Required task: Output each line of the listing below as a numbered list, skipping the blank lines and leaving out the pictures.

Input material:
————

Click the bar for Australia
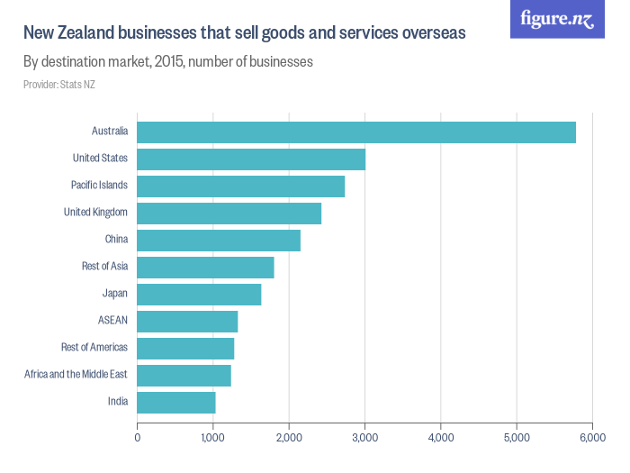pos(356,132)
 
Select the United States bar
pos(251,159)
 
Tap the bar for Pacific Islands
pos(240,186)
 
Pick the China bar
pos(219,240)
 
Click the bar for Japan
pos(199,294)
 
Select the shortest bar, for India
pos(176,402)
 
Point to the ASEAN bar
pos(187,321)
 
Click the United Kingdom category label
pos(95,213)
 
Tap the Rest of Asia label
pos(104,267)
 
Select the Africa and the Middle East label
pos(76,375)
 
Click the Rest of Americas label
pos(94,348)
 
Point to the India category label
pos(117,402)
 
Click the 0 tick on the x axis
pos(137,437)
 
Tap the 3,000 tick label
pos(364,437)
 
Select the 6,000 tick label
pos(591,437)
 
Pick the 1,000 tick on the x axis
pos(212,437)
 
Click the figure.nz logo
pos(557,19)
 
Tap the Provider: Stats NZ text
pos(59,85)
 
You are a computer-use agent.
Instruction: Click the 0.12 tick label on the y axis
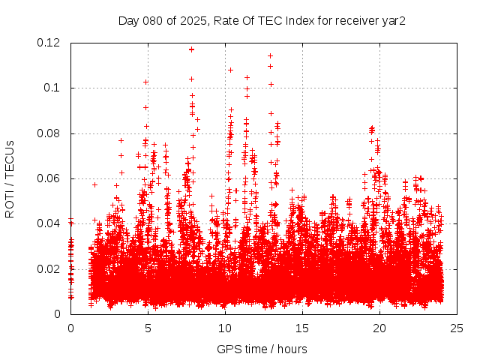50,43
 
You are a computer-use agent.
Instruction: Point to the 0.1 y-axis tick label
56,88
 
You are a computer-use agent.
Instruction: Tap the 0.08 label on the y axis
50,134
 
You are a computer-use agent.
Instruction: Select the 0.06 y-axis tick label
50,178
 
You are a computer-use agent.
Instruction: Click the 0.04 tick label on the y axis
50,224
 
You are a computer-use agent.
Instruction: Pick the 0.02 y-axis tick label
50,269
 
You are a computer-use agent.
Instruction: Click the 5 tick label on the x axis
148,328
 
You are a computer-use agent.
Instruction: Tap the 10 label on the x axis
225,328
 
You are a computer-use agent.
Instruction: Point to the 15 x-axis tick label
302,328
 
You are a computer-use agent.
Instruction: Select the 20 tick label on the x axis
380,328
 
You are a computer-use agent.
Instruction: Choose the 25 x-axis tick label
457,328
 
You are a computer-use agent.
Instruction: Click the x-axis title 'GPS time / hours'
262,349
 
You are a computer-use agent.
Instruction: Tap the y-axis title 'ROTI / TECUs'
10,178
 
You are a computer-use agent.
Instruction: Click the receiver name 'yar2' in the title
394,20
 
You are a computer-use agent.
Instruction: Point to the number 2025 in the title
192,20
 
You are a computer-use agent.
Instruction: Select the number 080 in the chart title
152,20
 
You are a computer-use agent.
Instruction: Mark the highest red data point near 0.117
191,50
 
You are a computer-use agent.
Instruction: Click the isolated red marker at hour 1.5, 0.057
94,184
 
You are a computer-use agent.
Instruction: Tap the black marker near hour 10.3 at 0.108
230,70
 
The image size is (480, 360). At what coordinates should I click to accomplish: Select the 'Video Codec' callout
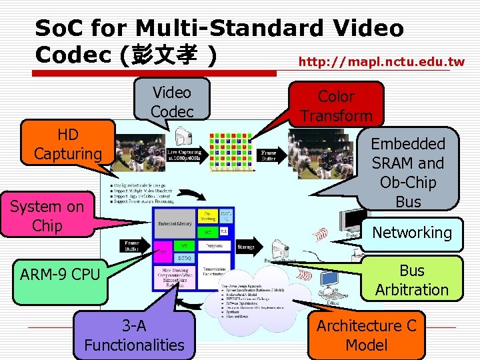tap(171, 102)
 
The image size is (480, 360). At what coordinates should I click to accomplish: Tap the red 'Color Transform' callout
tap(336, 105)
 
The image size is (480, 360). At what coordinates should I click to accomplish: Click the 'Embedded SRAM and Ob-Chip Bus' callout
tap(408, 172)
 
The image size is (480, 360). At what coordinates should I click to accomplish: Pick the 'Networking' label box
tap(411, 233)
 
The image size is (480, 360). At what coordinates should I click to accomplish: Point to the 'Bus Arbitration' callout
tap(411, 280)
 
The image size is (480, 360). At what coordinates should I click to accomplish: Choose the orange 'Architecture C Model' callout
tap(366, 335)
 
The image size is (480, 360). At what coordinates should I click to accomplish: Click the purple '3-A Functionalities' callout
tap(134, 335)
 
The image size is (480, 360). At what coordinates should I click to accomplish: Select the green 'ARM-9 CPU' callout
tap(60, 274)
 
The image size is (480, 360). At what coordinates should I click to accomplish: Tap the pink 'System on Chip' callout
tap(47, 216)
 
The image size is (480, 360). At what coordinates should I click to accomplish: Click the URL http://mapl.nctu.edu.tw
tap(381, 62)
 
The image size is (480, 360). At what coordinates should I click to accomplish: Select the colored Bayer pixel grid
tap(230, 152)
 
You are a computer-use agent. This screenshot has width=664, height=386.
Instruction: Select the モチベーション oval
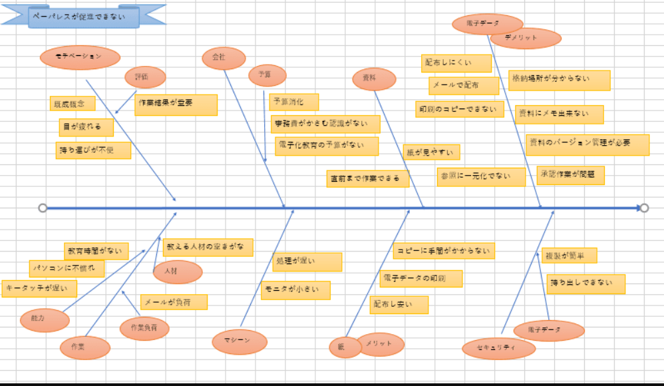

————

Final answer:
1. Click the bar for Australia
2. pos(356,132)
3. Select the United States bar
4. pos(251,159)
5. Tap the bar for Pacific Islands
6. pos(240,186)
7. Pick the China bar
8. pos(219,240)
9. Click the bar for Japan
10. pos(199,294)
11. Select the shortest bar, for India
12. pos(176,402)
13. Point to the ASEAN bar
14. pos(187,321)
15. Click the United Kingdom category label
16. pos(95,213)
17. Tap the Rest of Asia label
18. pos(104,267)
19. Select the Africa and the Middle East label
20. pos(76,375)
21. Click the Rest of Americas label
22. pos(94,348)
23. Point to the India category label
24. pos(117,402)
25. Click the 0 tick on the x axis
26. pos(137,437)
27. Tap the 3,000 tick label
28. pos(364,437)
29. Select the 6,000 tick label
30. pos(591,437)
31. Pick the 1,000 tick on the x axis
32. pos(212,437)
33. Click the figure.nz logo
34. pos(557,19)
35. Tap the Provider: Stats NZ text
36. pos(59,85)
37. You are a computer-use agent.
38. Instruction: Click the 0.12 tick label on the y axis
39. 50,43
40. You are a computer-use agent.
41. Instruction: Point to the 0.1 y-axis tick label
42. 56,88
43. You are a computer-use agent.
44. Instruction: Tap the 0.08 label on the y axis
45. 50,134
46. You are a computer-use agent.
47. Instruction: Select the 0.06 y-axis tick label
48. 50,178
49. You are a computer-use agent.
50. Instruction: Click the 0.04 tick label on the y axis
51. 50,224
52. You are a computer-use agent.
53. Instruction: Pick the 0.02 y-axis tick label
54. 50,269
55. You are a computer-use agent.
56. Instruction: Click the 5 tick label on the x axis
57. 148,328
58. You are a computer-use agent.
59. Instruction: Tap the 10 label on the x axis
60. 225,328
61. You are a computer-use agent.
62. Instruction: Point to the 15 x-axis tick label
63. 302,328
64. You are a computer-use agent.
65. Instruction: Select the 20 tick label on the x axis
66. 380,328
67. You are a computer-use agent.
68. Instruction: Choose the 25 x-axis tick label
69. 457,328
70. You are a computer-use agent.
71. Instruction: Click the x-axis title 'GPS time / hours'
72. 262,349
73. You are a computer-use agent.
74. Instruction: Tap the y-axis title 'ROTI / TECUs'
75. 10,178
76. You are a computer-use agent.
77. Instruction: Click the receiver name 'yar2' in the title
78. 394,20
79. You are a computer-use agent.
80. Instruction: Point to the number 2025 in the title
81. 192,20
82. You are a computer-use agent.
83. Instruction: Select the number 080 in the chart title
84. 152,20
85. You are a computer-use agent.
86. Instruction: Mark the highest red data point near 0.117
87. 191,50
88. You are a computer-use agent.
89. Instruction: Click the isolated red marker at hour 1.5, 0.057
90. 94,184
91. You are a computer-use agent.
92. Instruction: Tap the black marker near hour 10.3 at 0.108
93. 230,70
94. The image size is (480, 360). At what coordinates should I click to accomplish: Select the 'Video Codec' callout
95. tap(171, 102)
96. The image size is (480, 360). At what coordinates should I click to accomplish: Tap the red 'Color Transform' callout
97. tap(336, 105)
98. The image size is (480, 360). At what coordinates should I click to accomplish: Click the 'Embedded SRAM and Ob-Chip Bus' callout
99. tap(408, 172)
100. The image size is (480, 360). At what coordinates should I click to accomplish: Pick the 'Networking' label box
101. tap(411, 233)
102. The image size is (480, 360). At what coordinates should I click to accomplish: Point to the 'Bus Arbitration' callout
103. tap(411, 280)
104. The image size is (480, 360). At what coordinates should I click to accomplish: Choose the orange 'Architecture C Model' callout
105. tap(366, 335)
106. The image size is (480, 360). At what coordinates should I click to accomplish: Click the purple '3-A Functionalities' callout
107. tap(134, 335)
108. The image size is (480, 360). At what coordinates should I click to accomplish: Select the green 'ARM-9 CPU' callout
109. tap(60, 274)
110. The image size is (480, 360). At what coordinates should I click to accomplish: Tap the pink 'System on Chip' callout
111. tap(47, 216)
112. The image size is (480, 360). At what coordinates should I click to accomplish: Click the URL http://mapl.nctu.edu.tw
113. tap(381, 62)
114. The image size is (480, 360). At what coordinates should I click to accomplish: Select the colored Bayer pixel grid
115. tap(230, 152)
116. You are a computer-use agent. This screenshot has width=664, height=386.
117. Instruction: Select the モチベーション oval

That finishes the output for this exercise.